Direktur Utama PT Mora Telematika Indonesia (Moratelindo) Galumbang Menak mengatakan saat ini sebanyak 60–70 persen kapasitas SKKL internasional yang dimiliki perseroan, dimanfaatkan untuk memenuhi kebutuhan pelanggan internet bergerak – pelanggan PT Smartfren Telecom Tbk. (FREN) - dan internet tetap Moratelindo.

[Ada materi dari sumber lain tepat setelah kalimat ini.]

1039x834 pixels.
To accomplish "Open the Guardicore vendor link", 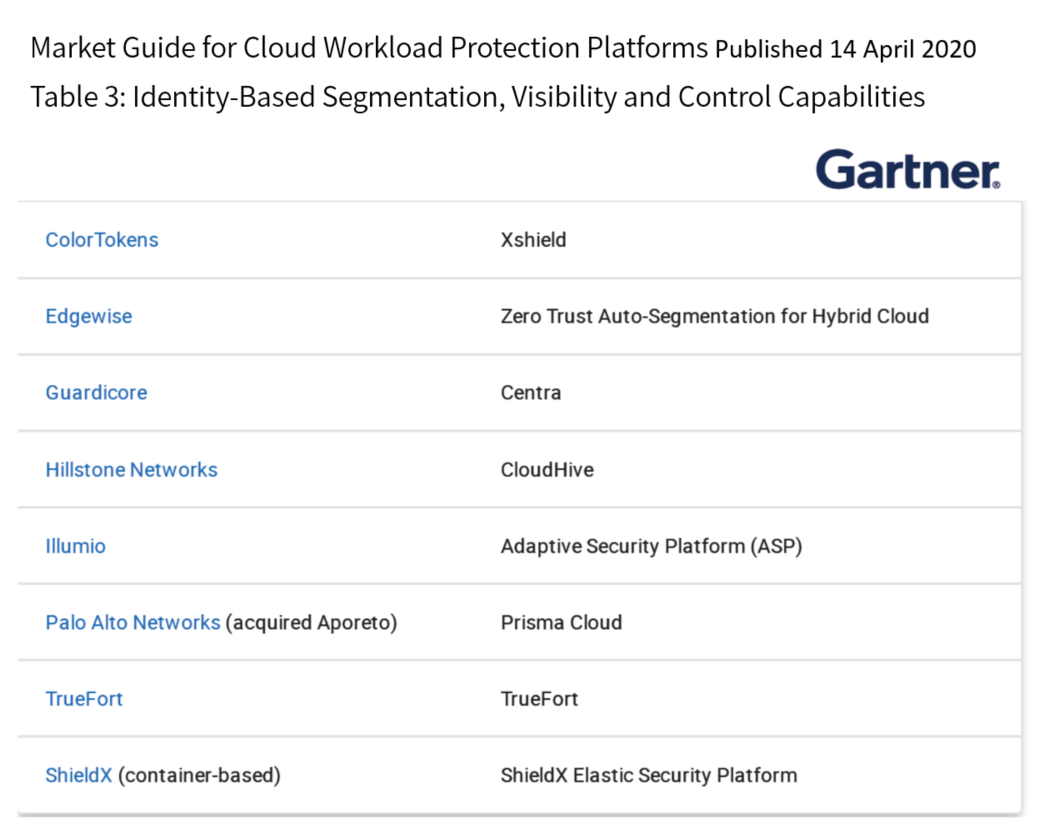I will coord(96,392).
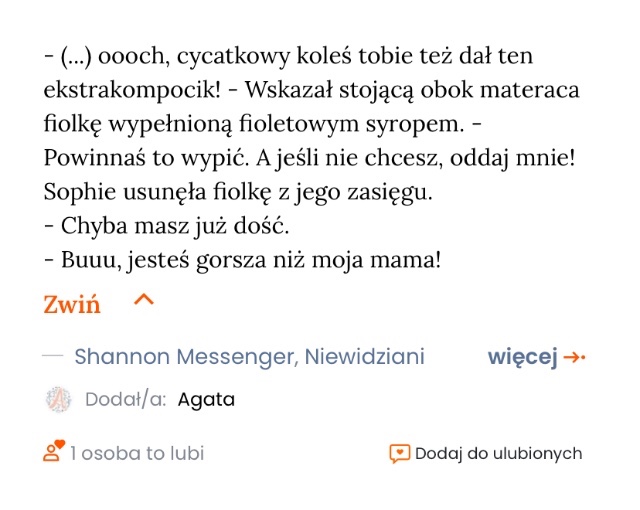Collapse the quote with the Zwiń link
The width and height of the screenshot is (640, 510).
point(72,305)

Adapun sisanya, sekitar 30 persen disewakan kepada perusahaan telekomunikasi lain.
Kondisi tersebut berbeda dengan beberapa tahun lalu, yang sebanyak 80 persen kapasitas disewakan kepada perusahaan lain dan 20 persen digunakan untuk mendukung layanan sendiri.

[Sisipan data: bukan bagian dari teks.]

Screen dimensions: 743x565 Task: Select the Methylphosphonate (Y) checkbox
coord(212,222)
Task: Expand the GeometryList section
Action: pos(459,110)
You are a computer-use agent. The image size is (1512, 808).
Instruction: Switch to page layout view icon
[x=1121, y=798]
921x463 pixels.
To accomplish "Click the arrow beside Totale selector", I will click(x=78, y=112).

Galumbang menjelaskan strategi tersebut dilakukan agar perusahaan dapat bertahan di tengah dinamika industri SKKL, yang terus melahirkan perusahaan SKKL internasional baru dan harga bandwidth yang jatuh.
“Kami tidak hanya bicara yang internasional yang domestik juga seperti itu keadaannya. Kalau murni jualan ke operator lain itu akan terasa berat, sehingga yang bertahan adalah yang punya pelanggan sendiri,” kata Galumbang kepada Bisnis.com, Senin (5/4/2021).
Galumbang menjelaskan harga bandwidth internasional terus mengalami penurunan yang signifikan setiap tahunnya.
Berdasarkan pengalamannya, pada 2000, saat Moratelindo menjual bandwidth internasional, per Mbps harganya bisa mencapai US$100.000. Adapun saat ini harganya di bawah US$1 per Mbps. Harga tersebut terus mengalami penurunan hingga 20 persen setiap tahunnya.
“Sekarang karena harganya sudah di bawah turunnya hanya sekitar 20 persen. Dahulu turunnya bisa mencapai 50–100 persen” kata Galumbang.
Galumbang berpendapat adopsi digital yang meningkat tidak serta merta membuat bisnis SKKL internasional moncer. Kebutuhan kapasitas yang terus meningkat kontradiktif dengan harga bandwidth yang justru menurun.
“Di dunia ini hanya telekomunikasi yang turun terus harganya kalau yang lainnya naik terus. Harga listrik naik, makanya pasarnya tidak mudah,” kata Galumbang.